Heike Raab: Bund übernimmt endlich Verantwortung für Mobilfunkinfrastruktur

„Aus rheinland-pfälzischer Sicht ist zu begrüßen, dass auf Bundesebene eine „Zukunftsoffensive für eine starke Mobilfunkinfrastruktur in allen Regionen“ von den Fraktionsvorständen von SPD und CDU/CSU beschlossen wurde“, sagte Medienstaatssekretärin Heike Raab. Damit würden zumindest teilweise die Forderungen der Landesregierung und des Bundesrats aufgegriffen und der Ausbau beschleunigt. Das Land habe sich immer mit Nachdruck für eine flächendeckende Versorgung mit Mobilfunk für die Sprach- und Datenkommunikation eingesetzt. „Wenn wir gleichwertige Lebensverhältnisse in Deutschland schaffen wollen, muss man überall telefonieren und surfen können“, sagte Heike Raab, die auch Mitglied im Beirat der Bundesnetzagentur ist.

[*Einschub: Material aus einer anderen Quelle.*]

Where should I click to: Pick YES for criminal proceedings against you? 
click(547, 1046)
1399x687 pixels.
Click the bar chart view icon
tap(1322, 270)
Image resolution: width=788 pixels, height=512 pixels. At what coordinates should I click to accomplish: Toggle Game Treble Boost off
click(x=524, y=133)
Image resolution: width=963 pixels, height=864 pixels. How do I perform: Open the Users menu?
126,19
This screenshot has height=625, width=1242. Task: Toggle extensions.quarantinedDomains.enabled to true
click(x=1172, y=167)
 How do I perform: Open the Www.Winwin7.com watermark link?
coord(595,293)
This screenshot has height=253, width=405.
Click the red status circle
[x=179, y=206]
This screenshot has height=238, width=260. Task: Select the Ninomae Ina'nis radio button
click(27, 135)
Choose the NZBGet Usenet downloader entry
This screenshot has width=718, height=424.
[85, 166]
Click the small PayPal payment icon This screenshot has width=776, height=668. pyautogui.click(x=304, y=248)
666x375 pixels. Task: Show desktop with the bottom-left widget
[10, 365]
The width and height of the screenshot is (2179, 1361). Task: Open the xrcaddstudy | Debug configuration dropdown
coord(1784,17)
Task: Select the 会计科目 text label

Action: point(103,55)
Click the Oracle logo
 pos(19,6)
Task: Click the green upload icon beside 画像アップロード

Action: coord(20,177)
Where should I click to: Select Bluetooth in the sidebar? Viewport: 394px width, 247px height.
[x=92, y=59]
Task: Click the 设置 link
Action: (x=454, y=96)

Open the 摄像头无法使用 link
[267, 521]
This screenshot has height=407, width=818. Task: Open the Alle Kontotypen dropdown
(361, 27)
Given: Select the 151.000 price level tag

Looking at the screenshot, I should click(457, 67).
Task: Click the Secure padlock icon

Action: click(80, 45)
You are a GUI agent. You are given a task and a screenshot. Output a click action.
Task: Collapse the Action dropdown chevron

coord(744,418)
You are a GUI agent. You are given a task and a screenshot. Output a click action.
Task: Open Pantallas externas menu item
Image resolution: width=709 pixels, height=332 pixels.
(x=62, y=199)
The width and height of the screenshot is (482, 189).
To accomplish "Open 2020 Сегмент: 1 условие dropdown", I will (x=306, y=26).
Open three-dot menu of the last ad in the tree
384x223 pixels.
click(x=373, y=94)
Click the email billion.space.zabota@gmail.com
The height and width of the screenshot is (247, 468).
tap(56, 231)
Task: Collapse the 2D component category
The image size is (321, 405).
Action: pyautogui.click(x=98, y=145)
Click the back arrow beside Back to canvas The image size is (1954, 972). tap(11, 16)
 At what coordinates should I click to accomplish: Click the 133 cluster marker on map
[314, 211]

Die Verantwortung habe immer beim Bund gelegen, jetzt übernehme er sie endlich. Bei dem bisher rein marktwirtschaftlich getriebenen Ausbau sei ein Mobilfunk-Flickenteppich entstanden, dessen Löcher rasch geschlossen werden müssten. Das machte die Landesregierung auch in einer Bundesratsinitiative, in der sie ein Bundesförderprogramm und eine Gesamtstrategie Breitband und Mobilfunk forderte, deutlich. Der Antrag wurde im März mit breiter Mehrheit beschlossen.

Wenn der Bund den Ausbau und die Förderung von Mobilfunk nun über eine Mobilfunkinfrastrukturgesellschaft erledigen wolle, müsse er zwingend mit den Ländern und den Kommunen kooperieren, forderte die Staatssekretärin. Hier ist viel Know How auch im Breitbandausbau vorhanden. Es sei entscheidend, dass jetzt schnell und pragmatisch gehandelt werde, deshalb dürfe der Bund nicht die Zeit in den Aufbau einer großen Behörde, sondern müsse er in die schnelle Genehmigung, den Bau und die Finanzierung von Funkmasten investieren. „Wir brauchen schlanke Strukturen, wenig Bürokratie, eine klare Projektsteuerung und die entsprechenden Bundesmittel“, sagte Heike Raab.